Sia chiaro: non ci si riferisce alla Calabria o al Sud, perché gli episodi di violenza e stupri, come sappiamo, sono squarci di orrore distribuiti in tutta Italia, ma a singoli contesti nel quale diversi elementi si sommano e producono un quadro desolante che impedisce di rintracciare diversificazioni. Il riferimento è proprio a Melito Porto Salvo, che, al di là delle proteste del sindaco, non fa nulla per mostrare una faccia diversa. Forse semplicemente perché non ne ha altre, ha solo questa. Ed è crudele, misera, mostruosa. Un luogo dal quale quella bambina dovrà andare via, dovrà allontanarsi, da quelle strade e dalla sua famiglia che non ha saputo proteggerla. Ha ancora la possibilità di salvarsi, di ritornare, dopo un percorso lunghissimo e doloroso, a vivere una vita normale. Sarà durissima, ma può ancora riuscirci. Ma lontano da quell’inferno che non sembra avere possibilità di redenzione.

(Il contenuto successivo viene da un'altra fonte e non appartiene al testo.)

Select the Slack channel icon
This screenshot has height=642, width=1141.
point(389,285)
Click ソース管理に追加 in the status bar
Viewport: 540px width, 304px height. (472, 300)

Dispiace per quelle poche centinaia di persone oneste che hanno provato a rimediare o a mostrare un lato migliore. Troppo poche, soprattutto se si pensa che, delle circa 400 persone scese in piazza per manifestare solidarietà alla ragazza, buona parte veniva da altri comuni. Dispiace per loro, perché rimangono soffocate dai liquami subculturali delle altre 14mila persone che compongono Melito e che il primo cittadino, con il suo atteggiamento, ha indirettamente voluto difendere e rappresentare. Non ha fatto un buon servizio al suo paese. Magari lui otterrà così la rielezione, ma di sicuro la sua comunità ne esce malissimo. Come merita.

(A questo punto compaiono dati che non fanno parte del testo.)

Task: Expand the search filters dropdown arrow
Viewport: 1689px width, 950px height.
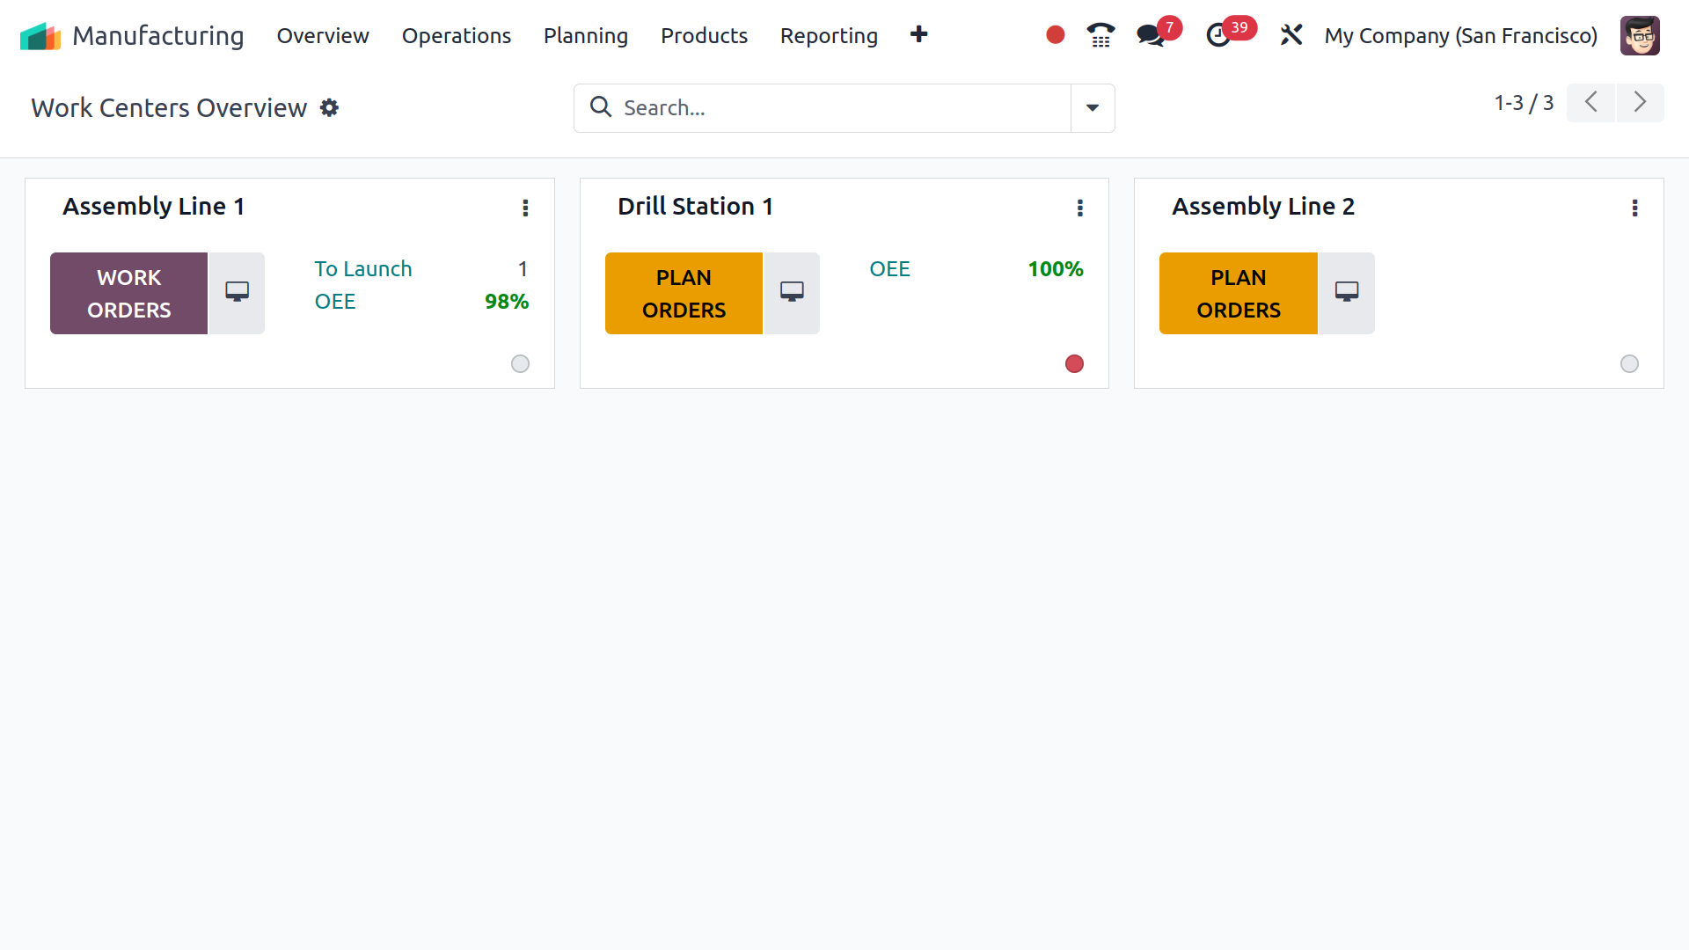Action: pos(1092,107)
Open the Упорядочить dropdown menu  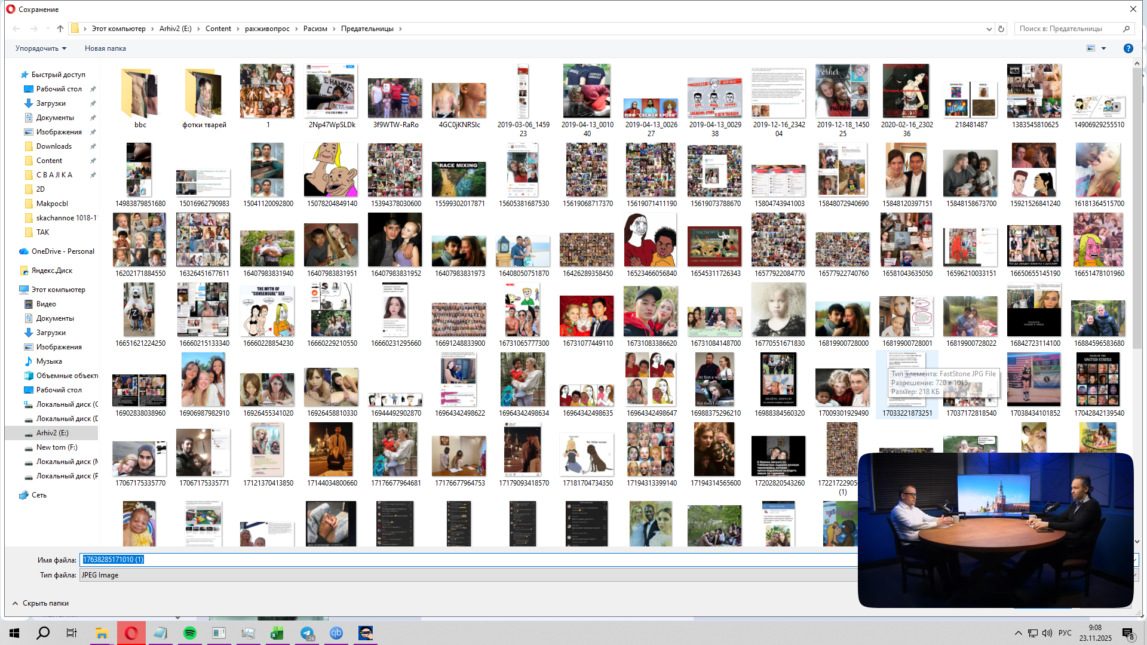[x=41, y=48]
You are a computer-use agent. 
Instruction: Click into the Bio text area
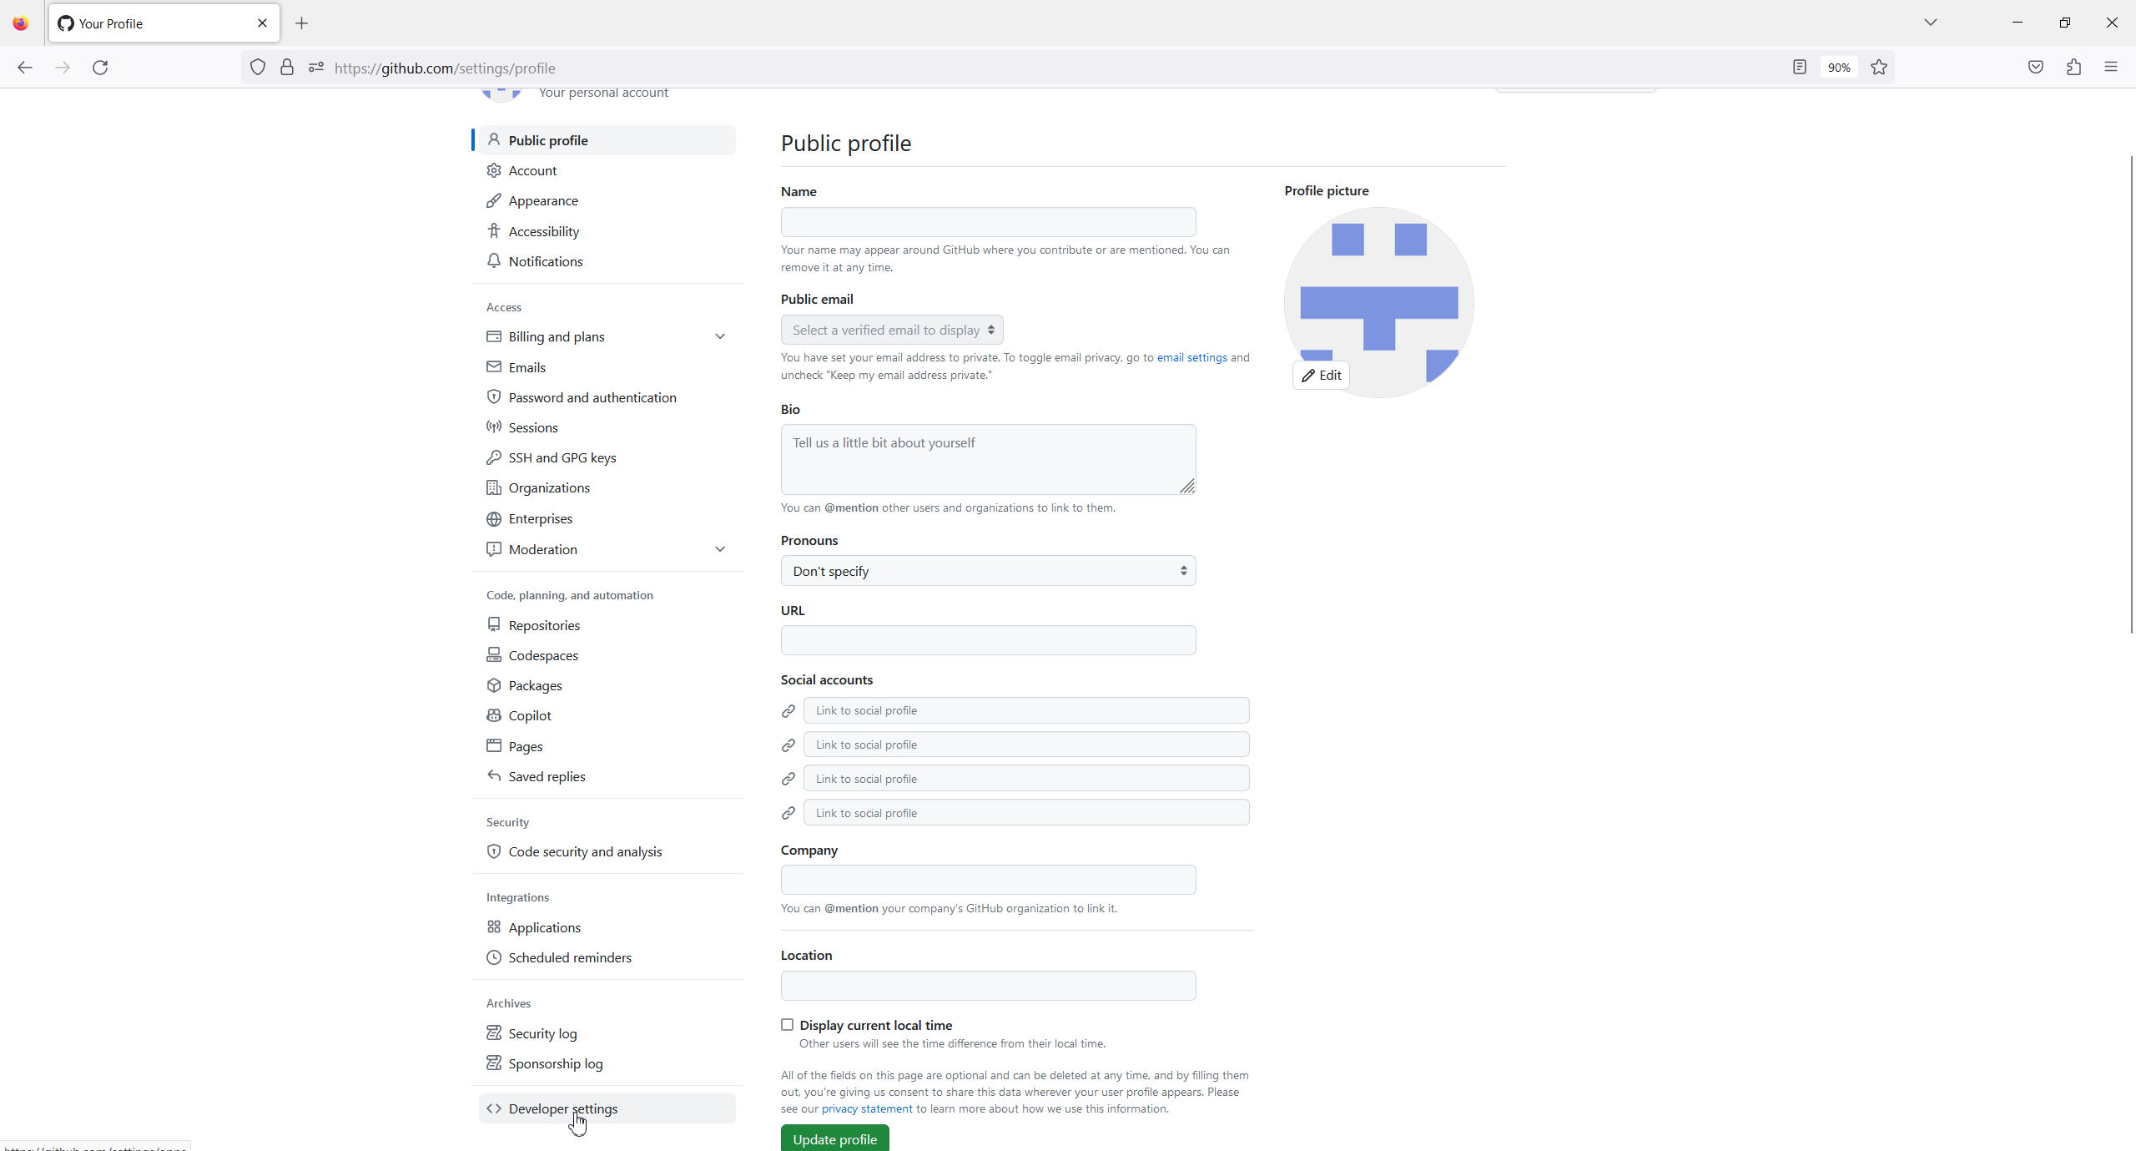click(987, 459)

Mi auguro allora che, semmai Melito avesse una qualche forma di attrattiva turistica o produca generi alimentari che arrivano nei nostri mercati e supermercati, questa storia possa fare in modo che in tanti boicottino quel territorio e i suoi prodotti. E se qualcuno dei cittadini o dei loro rappresentanti dovesse lamentarsi, non ci saranno risposte diverse da dare se non: “ve la siete andata a cercare”. In questo caso, però, per davvero.